• Goal
Quote each of the following entries word for word.

********

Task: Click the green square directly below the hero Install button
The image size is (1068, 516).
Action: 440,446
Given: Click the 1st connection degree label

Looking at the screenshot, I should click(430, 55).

********

• Answer to the task
Task: Click the green square directly below the hero Install button
The image size is (1068, 516).
Action: 440,446
Given: Click the 1st connection degree label

Looking at the screenshot, I should click(430, 55).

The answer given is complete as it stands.